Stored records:
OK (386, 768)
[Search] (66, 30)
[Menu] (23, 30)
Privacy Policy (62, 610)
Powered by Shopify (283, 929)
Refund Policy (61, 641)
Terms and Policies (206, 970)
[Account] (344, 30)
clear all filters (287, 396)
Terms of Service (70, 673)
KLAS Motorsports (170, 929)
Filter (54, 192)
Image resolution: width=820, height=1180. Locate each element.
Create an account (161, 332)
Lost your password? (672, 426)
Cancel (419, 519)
==
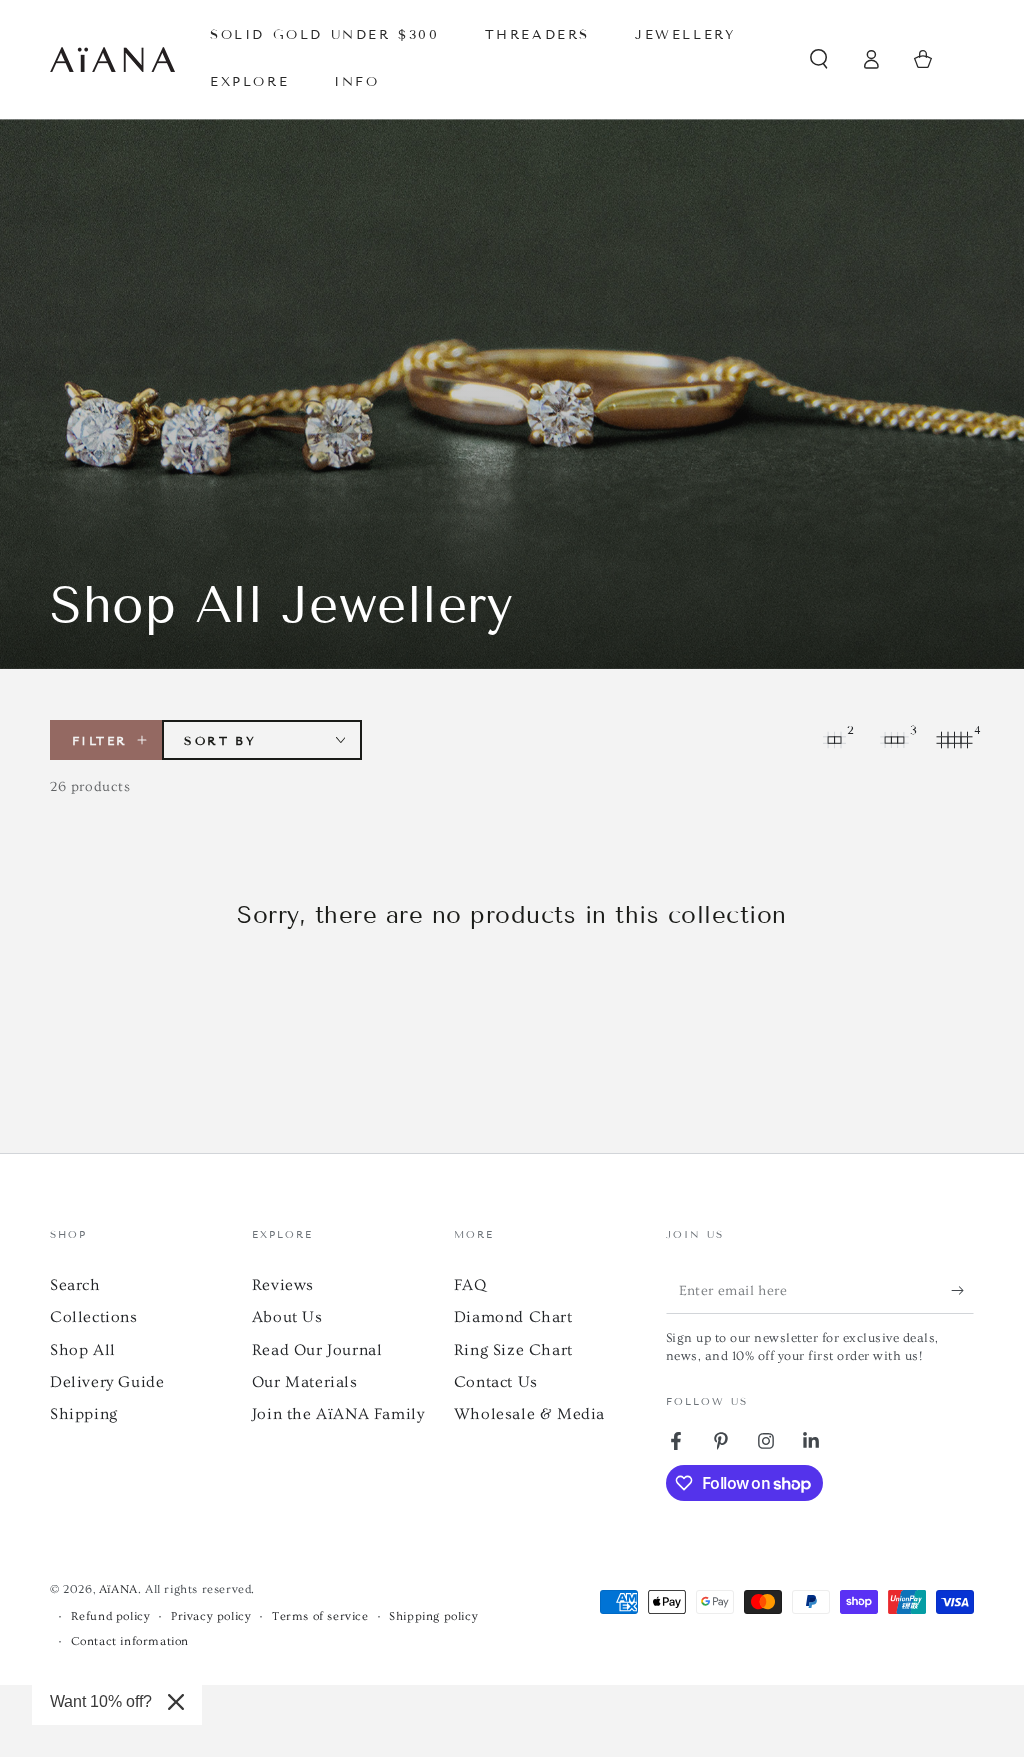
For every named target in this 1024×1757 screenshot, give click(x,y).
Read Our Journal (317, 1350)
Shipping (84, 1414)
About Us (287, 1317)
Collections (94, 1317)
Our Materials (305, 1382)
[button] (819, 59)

### Exercise goal
Find the word "Terms" in the data and copy out each line where it turns up.

### Exercise output
Terms and Policies (206, 970)
Terms of Service (70, 673)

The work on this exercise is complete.